From the records below, transcribe exactly the lines that begin at the line with "The image size is (532, 411)." and end at the line with "Click the braided", both included.

### Stored items from a collection
◆ ◆ ◆

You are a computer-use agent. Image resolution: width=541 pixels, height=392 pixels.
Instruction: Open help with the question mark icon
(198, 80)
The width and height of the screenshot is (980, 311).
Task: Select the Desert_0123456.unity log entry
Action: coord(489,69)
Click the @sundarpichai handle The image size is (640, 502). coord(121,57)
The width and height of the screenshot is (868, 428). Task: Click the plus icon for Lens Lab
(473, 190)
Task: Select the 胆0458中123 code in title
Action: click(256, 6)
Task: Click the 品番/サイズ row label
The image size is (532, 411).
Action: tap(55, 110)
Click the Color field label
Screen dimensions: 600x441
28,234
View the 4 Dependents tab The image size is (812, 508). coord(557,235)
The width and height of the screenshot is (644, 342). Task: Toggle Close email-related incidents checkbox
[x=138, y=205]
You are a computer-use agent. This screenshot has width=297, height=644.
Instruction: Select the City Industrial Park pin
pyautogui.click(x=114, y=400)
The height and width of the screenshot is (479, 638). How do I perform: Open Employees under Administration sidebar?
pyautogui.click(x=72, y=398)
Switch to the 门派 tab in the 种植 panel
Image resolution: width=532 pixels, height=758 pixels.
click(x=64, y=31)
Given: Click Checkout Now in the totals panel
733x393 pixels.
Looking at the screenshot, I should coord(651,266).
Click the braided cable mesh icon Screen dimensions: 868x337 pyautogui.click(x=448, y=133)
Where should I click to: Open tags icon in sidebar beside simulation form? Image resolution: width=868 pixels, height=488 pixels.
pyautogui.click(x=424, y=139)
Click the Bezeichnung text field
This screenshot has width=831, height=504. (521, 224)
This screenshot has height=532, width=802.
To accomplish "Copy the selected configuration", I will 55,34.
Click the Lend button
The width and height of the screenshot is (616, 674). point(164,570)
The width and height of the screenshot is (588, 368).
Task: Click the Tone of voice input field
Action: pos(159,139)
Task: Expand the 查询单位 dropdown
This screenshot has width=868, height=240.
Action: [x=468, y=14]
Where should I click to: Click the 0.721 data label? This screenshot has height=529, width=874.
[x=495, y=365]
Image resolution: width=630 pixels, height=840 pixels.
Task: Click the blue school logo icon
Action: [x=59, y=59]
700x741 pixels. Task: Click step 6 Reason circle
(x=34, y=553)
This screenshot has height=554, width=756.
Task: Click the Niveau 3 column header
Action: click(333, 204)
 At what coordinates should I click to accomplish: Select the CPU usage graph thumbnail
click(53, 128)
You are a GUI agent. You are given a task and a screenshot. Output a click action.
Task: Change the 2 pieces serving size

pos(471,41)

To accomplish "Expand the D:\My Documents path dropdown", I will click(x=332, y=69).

◆ ◆ ◆

### Exercise response
The image size is (532, 411).
Action: tap(55, 110)
Click the Color field label
Screen dimensions: 600x441
28,234
View the 4 Dependents tab The image size is (812, 508). coord(557,235)
The width and height of the screenshot is (644, 342). Task: Toggle Close email-related incidents checkbox
[x=138, y=205]
You are a computer-use agent. This screenshot has width=297, height=644.
Instruction: Select the City Industrial Park pin
pyautogui.click(x=114, y=400)
The height and width of the screenshot is (479, 638). How do I perform: Open Employees under Administration sidebar?
pyautogui.click(x=72, y=398)
Switch to the 门派 tab in the 种植 panel
Image resolution: width=532 pixels, height=758 pixels.
click(x=64, y=31)
Given: Click Checkout Now in the totals panel
733x393 pixels.
Looking at the screenshot, I should coord(651,266).
Click the braided cable mesh icon Screen dimensions: 868x337 pyautogui.click(x=448, y=133)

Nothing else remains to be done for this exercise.